1st Circuit says non-submitting entities can be liable for false claims filed by others.

Whistleblower Susan Hutcheson,a former regional manager for Blackstone Medical, claimed to have observed nationwide business practices that violated the Anti-Kickback Statute (AKS). She claimed Blackstone employees offered surgeons cash and other financial incentives, including consulting contracts, research grants and travel and entertainment expenses, to induce them to use Blackstone’s devices in spinal surgeries. Because these physicians and their hospitals submitted claims for payment by Medicare for surgeries using the devices, she alleged in U.S. ex rel. Hutcheson v. Blackstone Medical that Blackstone had caused the medical professionals to violate the False Claims Act (FCA) by submitting false claims to the government.   
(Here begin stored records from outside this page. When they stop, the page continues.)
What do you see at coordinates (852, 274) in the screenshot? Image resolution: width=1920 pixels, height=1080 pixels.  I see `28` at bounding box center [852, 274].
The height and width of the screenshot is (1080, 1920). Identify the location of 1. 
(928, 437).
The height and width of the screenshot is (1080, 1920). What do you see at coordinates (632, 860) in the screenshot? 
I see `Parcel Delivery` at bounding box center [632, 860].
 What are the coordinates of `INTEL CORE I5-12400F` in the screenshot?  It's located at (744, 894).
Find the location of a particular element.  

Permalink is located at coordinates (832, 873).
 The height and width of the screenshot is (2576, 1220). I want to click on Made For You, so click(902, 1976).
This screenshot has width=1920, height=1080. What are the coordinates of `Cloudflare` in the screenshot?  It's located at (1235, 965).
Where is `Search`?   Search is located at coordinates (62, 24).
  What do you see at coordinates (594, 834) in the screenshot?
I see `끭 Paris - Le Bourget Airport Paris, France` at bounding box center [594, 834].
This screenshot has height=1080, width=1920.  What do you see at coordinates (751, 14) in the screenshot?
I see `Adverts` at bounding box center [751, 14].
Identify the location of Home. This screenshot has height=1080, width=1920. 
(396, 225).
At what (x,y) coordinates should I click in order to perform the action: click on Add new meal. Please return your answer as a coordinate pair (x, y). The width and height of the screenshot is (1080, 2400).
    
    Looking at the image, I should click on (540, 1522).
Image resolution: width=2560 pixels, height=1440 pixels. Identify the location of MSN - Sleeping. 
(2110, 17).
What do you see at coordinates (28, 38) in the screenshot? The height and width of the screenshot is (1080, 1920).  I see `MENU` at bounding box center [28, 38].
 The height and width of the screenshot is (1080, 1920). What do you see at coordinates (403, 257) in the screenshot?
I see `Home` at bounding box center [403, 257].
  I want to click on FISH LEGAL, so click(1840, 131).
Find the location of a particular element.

Hutcheson alleged that the hospital and physician claims were materially false or fraudulent because the alleged kickbacks could have affected Medicare’s decision whether to pay them. The key issue in the case was whether Blackstone, the sole defendant, was responsible for the alleged fraud in the Medicare claims, even though it did not submit the claims.

The 1st Circuit view flies in the face of the Supreme Court’s narrower and textual-focused reasoning in both Rockwell International v. United States ex. rel. Stone and Allison Engine v. United States ex. rel. Sanders, claims David Douglass, a partner at Shook, Hardy & Bacon.  

“The Blackstone decision is important,” says Douglass, “because it greatly expands the reach of the False Claims Act. The analysis is Orwellian. It continues a disturbing legislative and judicial trend of transforming the False Claims Act into a general-purpose, anti-fraud statute.”